Miente Forcadell al confesar que ella se limitó a amparar el debate en el Parlament sobre el proceso constituyente (en realidad, ese debate puso en marcha la desconexión con España). Mienten los Puigdemont, Junqueras y el zombi Mas al defender que el encausamiento de Forcadell es un atentado a la libertad de expresión de los diputados catalanes y un ataque al órgano soberano del pueblo catalán perpetrado por tribunales políticos, tanto da que sea el TSJC como el Constitucional, que también ha vetado el referéndum independentista que todos ellos preparan para el año que entra. Es más fácil: se investiga si han cumplido o no la ley democrática.
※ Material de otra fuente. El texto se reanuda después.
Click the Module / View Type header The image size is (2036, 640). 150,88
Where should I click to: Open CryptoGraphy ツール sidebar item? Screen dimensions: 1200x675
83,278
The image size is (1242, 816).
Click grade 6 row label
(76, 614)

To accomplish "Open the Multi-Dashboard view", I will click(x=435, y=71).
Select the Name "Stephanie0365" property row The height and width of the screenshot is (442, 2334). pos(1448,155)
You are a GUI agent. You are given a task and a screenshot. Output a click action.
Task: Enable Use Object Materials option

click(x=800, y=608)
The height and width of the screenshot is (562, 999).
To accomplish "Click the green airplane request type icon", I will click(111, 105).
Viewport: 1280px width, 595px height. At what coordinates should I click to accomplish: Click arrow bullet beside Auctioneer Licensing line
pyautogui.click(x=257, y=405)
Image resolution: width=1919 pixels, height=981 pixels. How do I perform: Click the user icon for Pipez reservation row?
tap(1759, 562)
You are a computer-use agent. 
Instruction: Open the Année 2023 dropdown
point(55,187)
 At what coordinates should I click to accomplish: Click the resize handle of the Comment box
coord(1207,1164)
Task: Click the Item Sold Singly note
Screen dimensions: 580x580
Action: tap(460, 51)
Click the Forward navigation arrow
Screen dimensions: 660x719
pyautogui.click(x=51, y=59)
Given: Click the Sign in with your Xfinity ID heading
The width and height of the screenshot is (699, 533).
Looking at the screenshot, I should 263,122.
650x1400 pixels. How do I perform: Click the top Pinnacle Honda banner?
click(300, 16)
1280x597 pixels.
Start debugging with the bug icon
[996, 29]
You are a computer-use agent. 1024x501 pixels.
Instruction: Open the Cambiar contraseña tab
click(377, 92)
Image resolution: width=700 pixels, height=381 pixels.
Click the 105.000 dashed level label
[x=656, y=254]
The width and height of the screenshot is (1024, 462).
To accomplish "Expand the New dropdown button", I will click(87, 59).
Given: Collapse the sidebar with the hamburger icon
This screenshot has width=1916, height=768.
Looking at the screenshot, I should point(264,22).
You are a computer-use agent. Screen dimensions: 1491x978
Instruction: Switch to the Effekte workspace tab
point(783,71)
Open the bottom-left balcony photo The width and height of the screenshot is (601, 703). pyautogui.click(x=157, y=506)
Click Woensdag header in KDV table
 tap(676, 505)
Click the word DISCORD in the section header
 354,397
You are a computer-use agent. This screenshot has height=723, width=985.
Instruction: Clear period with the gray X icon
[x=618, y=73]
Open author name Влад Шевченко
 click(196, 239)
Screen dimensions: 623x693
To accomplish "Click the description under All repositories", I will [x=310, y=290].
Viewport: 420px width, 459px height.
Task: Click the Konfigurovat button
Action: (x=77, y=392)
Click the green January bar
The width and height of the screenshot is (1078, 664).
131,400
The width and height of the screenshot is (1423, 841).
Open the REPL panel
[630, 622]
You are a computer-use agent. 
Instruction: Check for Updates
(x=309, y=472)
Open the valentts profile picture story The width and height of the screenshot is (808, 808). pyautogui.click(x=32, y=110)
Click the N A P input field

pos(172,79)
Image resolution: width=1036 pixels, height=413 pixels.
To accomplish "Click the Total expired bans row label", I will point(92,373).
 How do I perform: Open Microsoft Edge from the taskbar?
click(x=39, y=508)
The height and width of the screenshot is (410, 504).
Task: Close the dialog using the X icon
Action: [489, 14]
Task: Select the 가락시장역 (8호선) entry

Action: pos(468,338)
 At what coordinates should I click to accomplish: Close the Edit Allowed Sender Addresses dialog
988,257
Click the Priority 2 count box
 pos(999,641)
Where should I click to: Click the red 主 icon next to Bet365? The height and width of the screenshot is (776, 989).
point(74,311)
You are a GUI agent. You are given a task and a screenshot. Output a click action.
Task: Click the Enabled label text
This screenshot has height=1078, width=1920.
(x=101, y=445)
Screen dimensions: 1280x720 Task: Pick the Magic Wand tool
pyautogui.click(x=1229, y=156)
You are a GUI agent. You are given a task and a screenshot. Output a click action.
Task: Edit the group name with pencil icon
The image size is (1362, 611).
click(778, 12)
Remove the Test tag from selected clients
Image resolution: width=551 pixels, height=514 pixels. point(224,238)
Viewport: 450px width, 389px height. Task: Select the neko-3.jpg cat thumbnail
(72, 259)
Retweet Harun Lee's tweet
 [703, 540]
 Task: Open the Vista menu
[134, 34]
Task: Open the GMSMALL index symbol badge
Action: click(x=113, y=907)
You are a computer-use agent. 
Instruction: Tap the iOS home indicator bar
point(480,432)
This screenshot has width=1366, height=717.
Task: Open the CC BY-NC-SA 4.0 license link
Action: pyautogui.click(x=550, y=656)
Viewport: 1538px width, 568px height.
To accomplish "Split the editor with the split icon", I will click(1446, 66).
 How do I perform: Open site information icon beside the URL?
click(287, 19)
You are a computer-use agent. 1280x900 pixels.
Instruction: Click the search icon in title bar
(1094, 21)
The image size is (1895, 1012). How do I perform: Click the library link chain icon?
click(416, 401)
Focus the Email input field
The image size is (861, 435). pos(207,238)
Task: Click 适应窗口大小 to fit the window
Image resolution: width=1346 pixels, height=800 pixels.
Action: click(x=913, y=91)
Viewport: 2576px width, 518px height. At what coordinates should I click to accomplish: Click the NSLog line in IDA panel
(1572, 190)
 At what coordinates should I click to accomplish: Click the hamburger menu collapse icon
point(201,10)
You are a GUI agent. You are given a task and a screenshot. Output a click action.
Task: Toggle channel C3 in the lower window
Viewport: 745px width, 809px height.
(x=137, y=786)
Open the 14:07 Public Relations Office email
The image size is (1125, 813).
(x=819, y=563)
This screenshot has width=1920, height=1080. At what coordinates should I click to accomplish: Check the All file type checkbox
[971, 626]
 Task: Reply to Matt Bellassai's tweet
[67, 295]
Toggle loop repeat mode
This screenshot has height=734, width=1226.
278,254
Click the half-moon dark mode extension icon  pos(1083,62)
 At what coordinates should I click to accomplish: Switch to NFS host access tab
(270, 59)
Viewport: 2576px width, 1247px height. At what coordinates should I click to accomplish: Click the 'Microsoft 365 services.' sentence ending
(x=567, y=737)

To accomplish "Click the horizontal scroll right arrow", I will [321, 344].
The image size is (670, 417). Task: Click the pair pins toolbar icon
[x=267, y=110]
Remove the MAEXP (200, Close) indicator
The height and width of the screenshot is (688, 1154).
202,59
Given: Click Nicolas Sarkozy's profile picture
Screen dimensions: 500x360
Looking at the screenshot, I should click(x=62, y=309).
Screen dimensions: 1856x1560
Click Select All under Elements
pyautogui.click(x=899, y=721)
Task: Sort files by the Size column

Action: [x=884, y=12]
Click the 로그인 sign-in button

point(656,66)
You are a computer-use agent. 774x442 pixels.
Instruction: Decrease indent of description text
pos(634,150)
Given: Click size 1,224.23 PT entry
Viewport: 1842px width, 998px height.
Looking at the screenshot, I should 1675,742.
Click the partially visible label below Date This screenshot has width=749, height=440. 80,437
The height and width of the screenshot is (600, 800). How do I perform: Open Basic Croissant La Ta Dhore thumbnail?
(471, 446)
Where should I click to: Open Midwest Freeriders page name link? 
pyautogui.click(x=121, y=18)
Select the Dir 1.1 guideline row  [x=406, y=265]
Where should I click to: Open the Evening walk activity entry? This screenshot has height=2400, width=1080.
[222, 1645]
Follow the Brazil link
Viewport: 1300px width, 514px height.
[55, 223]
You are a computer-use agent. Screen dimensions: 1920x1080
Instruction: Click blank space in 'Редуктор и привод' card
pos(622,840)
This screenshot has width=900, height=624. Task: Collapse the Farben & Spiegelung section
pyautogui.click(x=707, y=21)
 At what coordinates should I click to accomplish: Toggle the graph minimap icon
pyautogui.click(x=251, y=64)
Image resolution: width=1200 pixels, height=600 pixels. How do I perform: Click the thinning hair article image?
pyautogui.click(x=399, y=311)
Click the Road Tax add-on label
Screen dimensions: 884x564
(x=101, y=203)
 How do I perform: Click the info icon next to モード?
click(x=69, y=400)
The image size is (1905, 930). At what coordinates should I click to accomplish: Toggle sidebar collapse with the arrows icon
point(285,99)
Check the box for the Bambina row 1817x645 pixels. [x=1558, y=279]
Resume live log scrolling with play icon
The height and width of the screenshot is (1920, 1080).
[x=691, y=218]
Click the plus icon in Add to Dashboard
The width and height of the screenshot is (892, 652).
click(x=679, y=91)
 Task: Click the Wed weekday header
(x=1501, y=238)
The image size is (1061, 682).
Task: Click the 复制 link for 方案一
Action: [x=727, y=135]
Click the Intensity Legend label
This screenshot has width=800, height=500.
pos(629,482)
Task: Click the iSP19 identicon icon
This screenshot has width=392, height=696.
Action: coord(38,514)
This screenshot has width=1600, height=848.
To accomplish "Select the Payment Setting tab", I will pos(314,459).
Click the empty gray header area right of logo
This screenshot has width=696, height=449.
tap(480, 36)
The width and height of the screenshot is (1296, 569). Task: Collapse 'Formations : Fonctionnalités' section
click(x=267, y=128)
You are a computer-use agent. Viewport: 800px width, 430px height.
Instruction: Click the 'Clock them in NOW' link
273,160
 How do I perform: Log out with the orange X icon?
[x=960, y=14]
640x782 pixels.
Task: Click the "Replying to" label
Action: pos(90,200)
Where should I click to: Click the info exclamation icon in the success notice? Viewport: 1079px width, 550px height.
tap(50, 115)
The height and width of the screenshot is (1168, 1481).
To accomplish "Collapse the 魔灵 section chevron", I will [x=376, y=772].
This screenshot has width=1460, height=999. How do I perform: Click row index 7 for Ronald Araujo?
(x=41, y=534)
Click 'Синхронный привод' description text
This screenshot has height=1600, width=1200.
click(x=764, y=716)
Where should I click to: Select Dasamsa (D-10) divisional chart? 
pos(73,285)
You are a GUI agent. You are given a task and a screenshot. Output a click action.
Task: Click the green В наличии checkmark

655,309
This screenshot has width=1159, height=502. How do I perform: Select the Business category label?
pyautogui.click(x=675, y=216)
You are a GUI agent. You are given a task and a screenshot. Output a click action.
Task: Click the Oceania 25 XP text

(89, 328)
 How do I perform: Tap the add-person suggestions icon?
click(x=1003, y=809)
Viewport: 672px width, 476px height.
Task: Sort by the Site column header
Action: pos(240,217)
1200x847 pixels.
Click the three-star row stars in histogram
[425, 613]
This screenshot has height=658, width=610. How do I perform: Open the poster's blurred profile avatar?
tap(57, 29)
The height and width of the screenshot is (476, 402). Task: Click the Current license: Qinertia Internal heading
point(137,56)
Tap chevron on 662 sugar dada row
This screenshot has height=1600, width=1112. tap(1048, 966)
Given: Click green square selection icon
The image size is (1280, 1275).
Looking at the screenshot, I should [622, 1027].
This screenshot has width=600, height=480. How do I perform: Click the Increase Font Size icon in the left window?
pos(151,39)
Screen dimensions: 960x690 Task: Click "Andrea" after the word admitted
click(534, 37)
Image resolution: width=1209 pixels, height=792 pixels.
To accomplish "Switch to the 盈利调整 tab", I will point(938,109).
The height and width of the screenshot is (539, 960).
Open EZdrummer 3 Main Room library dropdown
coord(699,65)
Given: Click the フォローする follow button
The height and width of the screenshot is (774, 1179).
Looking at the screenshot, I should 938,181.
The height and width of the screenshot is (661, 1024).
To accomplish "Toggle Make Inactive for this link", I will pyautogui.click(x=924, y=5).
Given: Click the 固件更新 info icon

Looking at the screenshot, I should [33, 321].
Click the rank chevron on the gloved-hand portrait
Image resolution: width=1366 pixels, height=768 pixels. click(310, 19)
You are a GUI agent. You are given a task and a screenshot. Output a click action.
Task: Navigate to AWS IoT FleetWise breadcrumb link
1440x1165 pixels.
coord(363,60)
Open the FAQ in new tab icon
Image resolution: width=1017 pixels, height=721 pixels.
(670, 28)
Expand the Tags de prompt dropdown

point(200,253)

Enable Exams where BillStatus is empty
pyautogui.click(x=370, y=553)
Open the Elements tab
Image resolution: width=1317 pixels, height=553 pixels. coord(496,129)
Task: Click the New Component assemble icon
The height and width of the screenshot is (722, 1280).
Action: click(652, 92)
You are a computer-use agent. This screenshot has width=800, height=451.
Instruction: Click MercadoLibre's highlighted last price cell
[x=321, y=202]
No hay de qué extrañarse. Todo el movimiento secesionista en el que ha degenerado el partido del 3% y la Familia Pujol se ha construido sobre una caldera de mentiras encadenadas (ahora las llaman postverdades) puesta al servicio de la élite dirigente de un territorio rico. Es mentira, para empezar, que la guerra de secesión que corean en el Nou Camp fuera una guerra de españoles contra catalanes y concluyera con la derrota de los segundos. Es mentira que España robe a Cataluña. Es mentira que Cataluña aporte a la España autonómica más que ninguna otra comunidad. Es mentira que el idioma catalán esté marginado en Cataluña. Es mentira que la Cataluña independiente vaya a ser reconocida de inmediato por la Unión Europea y la ONU. Es mentira que una gran mayoría de los catalanes exijan la independencia. Es mentira que en cuanto haya independencia las pensiones subirán y la deuda se reducirá.

Hasta es mentira que vayan a celebrar el referéndum de verdad en 2017 y que, si ganan esta nueva pseudoconsulta, se declaren independientes y se entreguen al martirio -penal- los promotores. Imaginemos que los tribunales los inhabilitan y un día los Mossos les impiden acceder a sus despachos. ¿Qué van a hacer? Supongo que echar a la gente a la calle, pero eso ¿cuánto puede durar? ¿O asaltarán los cuarteles?